[Stored data entries]
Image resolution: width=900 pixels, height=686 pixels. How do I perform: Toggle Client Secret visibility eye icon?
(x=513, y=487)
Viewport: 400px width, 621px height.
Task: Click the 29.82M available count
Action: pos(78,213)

### Exercise goal
Word for word, give back the data shown above.

### Reply to the exercise
Image resolution: width=900 pixels, height=686 pixels. How do I perform: Toggle Client Secret visibility eye icon?
(x=513, y=487)
Viewport: 400px width, 621px height.
Task: Click the 29.82M available count
Action: pos(78,213)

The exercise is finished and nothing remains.